To a degree, the events of The Last Kiss are mirrored by the lives of its stars, who are never named and who are identified in the script as only “He” and “She” (Patrick Kennedy and Myanna Buring). Having had a relationship that is long in the past, they find to their surprise, first, that they have been cast together and, second, that they are still in love (an understanding initially and tentatively marked by an interwoven pair of internal monologues). And this, despite the fact, that she is now married with a teenage daughter, and he has a steady girlfriend.

From the outset, the kiss is the drama’s central trope. At the audition, She soon introduces a funny fluttering hand gesture to save her from having to repeatedly kiss another actor, Kevin (James Phoon). Then, in the first rehearsal, She and He test a range of kisses. However, the following day, as He is absent, Kevin stands in for him and embraces She awkwardly, “making a little face” through embarrassment and then admitting that he is “not straight”. His statement that it is “a strange job to kiss strangers in front of people and make it look like you know each other” lays the ground for the climax of Act One. After the opening night of The Last Kiss, He and She have an intimate moment in the wings, and She admits that she is scared because “there’s no one watching” and because their contact felt like “a person kissing a person”.

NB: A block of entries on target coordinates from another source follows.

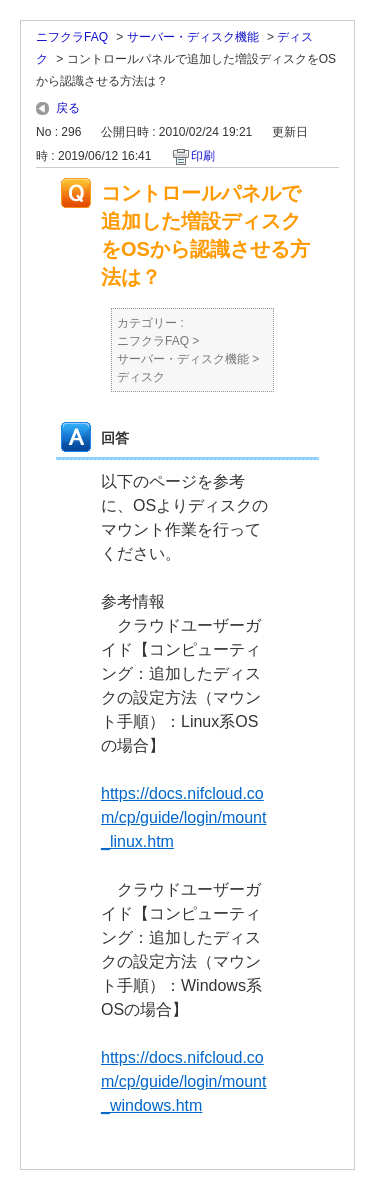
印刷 (203, 156)
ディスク (141, 377)
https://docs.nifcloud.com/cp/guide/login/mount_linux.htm (183, 817)
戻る (68, 108)
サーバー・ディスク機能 (193, 37)
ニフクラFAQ (72, 37)
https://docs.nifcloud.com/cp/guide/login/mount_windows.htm (183, 1081)
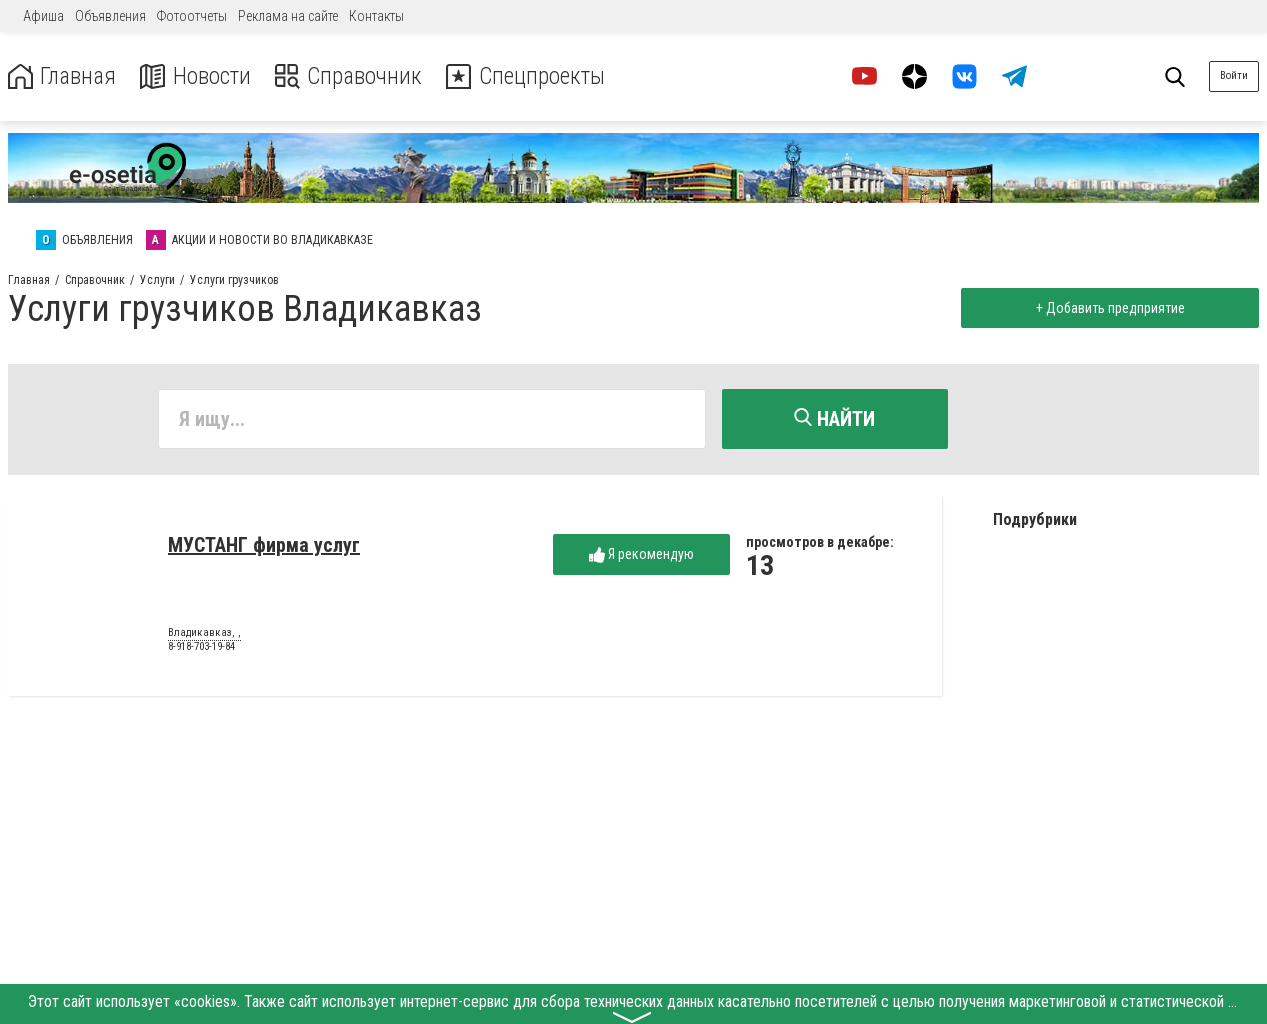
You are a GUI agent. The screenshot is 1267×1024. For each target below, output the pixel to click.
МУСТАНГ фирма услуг (264, 546)
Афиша (43, 16)
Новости (198, 76)
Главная (63, 76)
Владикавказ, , (204, 634)
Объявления (110, 16)
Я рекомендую (641, 555)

If anything, Act Two is braver than Act One in its construction and writing. On the morning after the last night of the run, He and She are discovered together in the bed of his New York studio apartment, first by his girlfriend, Laurie (Jill Winternitz), and then by her husband, Harrison (Oliver Dimsdale), and daughter, Angela (Toto Bruin). However, as those who perform these roles double as the actors/characters of The Last Kiss, the real and the fictive begin to collapse into each other. This collapse is exacerbated by the arrival of the Director, who not only offers the lovers parts in a play that he has written and intends to direct, but also decides to base the design on He’s apartment. In the next scene, the set is the same but now represents the staging for the Director’s play in its production at Detroit Actor’s Theater. The farcical atmosphere of Act One (comparable to Michael Frayn’s Noises Off) has been overtaken by absurdist metatheatre (more akin to Luigi Pirandello’s Six Characters in Search of An Author). In this metaphorical maze of reflections and refractions, will love win out, and, if so, between whom?

Stage Kiss begins with a near empty stage, and this apparent simplicity provides the audience with no clue as the visual delights to come. Designer Robert Innes Hopkins (aided by lighting designer Oliver Fenwick) presents a veritable box of tricks, in which rehearsal room becomes stage set, and then stage set from behind, before introducing an apartment that doubles as a new stage set, which is then again seen from behind. And his striking costumes also contribute much to the dazzling complexity.

Ruhl’s play provides the highly talented actors with as many challenges as opportunities. They succeed in meeting the constant need to change character and register, and in mimicking – and sending up – coarse acting in performing both The Last Kiss and the Director’s play, entitled I loved you before I killed you, or: Blurry (and, yes, it really is as terrible as it sounds). And they rejoice as much in the physicality of McIntyre’s engaging production as in the agility of Ruhl’s exhilarating dialogue.

Buring is outstanding in the central role of She, and moves with ease across a complex emotional landscape, from being insecure and scatty, on returning to the stage after a long absence, to realizing, at the last, where the true depth of feeling lies. She is well supported by both Kennedy and Dimsdale, who manage to individualize and fill out the parts of lover and husband, which, at times, can seem interchangeable, and which may, in Ruhl’s intricate treatment, be intentionally so.

Of the others, Saxon is especially funny as the ineffectual and unperceptive Director, who repeatedly tells the actors to “follow their instincts” rather than offering his own interpretation, and cannot distinguish good writing from bad. Fortunately, he is not in charge of Hampstead’s production of Stage Kiss, which interprets Ruhl’s excellent writing with aplomb, and which deserves a kiss of appreciation as well as applause.